Lapel Pins, Coins and Medallions

Trading Pins

Making Your Trading Pins Unique - Part 1: Adding a Slider Pin to the Design

Sliders are a popular enhancement to many baseball trading pins. They get their name because they actually slide a short distance across the main pin.

Some early popular sliders showed a baseball player sliding into home base, or a rocket lifting off into space. Yet, sliders do not necessarily have to slide along a straight line.

Slider Pins - Unique Trading Pins

Designers at The Monterey Company have become more creative and made sliders arch along the side of the pin or jump across a field. Sliders can be placed just about anywhere to enhance your design!
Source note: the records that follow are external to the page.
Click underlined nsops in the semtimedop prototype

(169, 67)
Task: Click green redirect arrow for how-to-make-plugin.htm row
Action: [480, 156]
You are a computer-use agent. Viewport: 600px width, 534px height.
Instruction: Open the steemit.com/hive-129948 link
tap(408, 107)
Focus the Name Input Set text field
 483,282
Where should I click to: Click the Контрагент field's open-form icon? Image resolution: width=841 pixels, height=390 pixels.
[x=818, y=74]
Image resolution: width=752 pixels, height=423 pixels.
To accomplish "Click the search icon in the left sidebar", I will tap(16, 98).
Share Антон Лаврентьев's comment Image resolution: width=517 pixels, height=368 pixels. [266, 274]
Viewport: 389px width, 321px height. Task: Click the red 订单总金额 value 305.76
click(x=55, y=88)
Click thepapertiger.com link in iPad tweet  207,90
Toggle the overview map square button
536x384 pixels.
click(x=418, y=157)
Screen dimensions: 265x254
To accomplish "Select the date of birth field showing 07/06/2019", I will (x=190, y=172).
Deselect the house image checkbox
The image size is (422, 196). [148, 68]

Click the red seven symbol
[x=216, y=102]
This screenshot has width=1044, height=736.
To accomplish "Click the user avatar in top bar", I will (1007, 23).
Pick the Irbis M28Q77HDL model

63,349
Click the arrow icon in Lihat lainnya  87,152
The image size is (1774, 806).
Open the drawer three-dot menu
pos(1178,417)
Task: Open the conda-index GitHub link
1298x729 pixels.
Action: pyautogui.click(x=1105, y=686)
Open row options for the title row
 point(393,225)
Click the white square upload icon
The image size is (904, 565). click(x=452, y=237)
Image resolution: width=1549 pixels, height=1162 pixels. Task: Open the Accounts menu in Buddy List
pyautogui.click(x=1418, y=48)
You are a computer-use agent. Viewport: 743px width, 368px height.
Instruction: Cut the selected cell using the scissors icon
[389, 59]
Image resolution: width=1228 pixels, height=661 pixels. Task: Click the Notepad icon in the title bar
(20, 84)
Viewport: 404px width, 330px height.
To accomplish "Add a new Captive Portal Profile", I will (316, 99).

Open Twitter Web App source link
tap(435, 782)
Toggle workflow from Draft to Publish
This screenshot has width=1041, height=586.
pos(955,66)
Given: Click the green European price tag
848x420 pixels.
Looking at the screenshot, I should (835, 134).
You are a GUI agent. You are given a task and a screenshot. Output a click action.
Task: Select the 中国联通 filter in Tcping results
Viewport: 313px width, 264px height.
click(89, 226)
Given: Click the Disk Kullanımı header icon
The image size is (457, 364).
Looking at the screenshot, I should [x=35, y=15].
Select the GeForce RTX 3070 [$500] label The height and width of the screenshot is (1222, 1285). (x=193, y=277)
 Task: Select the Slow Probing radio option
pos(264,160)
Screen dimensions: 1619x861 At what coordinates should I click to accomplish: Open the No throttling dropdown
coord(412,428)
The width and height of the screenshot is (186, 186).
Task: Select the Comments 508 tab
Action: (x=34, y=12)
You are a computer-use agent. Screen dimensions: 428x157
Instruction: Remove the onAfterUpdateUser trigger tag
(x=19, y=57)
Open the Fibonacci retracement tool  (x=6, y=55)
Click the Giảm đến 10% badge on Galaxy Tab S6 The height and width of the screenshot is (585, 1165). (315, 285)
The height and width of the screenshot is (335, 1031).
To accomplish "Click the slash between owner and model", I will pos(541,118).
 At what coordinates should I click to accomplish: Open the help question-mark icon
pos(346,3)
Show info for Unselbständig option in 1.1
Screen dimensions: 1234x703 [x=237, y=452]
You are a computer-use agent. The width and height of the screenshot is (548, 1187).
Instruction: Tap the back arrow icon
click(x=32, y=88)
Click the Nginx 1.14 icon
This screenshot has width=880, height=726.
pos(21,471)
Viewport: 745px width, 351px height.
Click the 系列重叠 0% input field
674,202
They don’t necessarily have to be limited to the shape of baseballs either. One customer asked The Monterey Company to create a slider in the shape of an airplane. He wanted to depict where his team was traveling across the United States—on their way to Cooperstown, NY.

 

Sliders take time to construct and set up, so there’s a one-time set-up charge of $60, in addition to the price of the slider. Just like the main pin, sliders are priced according to quantity. For 100-200 pins, sliders cost $1.12 each; for 300-500 pins, sliders are .92 cents each and for 1,000 to 2,000 pins, sliders are only .77 cents each.

The main thing about sliders is they make trading pins look really cool! With a slider on your trading pin, players from other teams will definitely want to trade with you! Another good thing is that sliders do not wear down over time. They still look good years and years later on!

For more information on how a slider can make your trading pins truly unique, please contact The Monterey Company at 1-800-259-6496.

LED Lights Call Attention to Trading Pins

Blinking lights, commonly called “blinkies,” have been a popular addition to baseball trading pins for years. They can make a mascot’s eyes look more menacing while calling attention to the pin itself.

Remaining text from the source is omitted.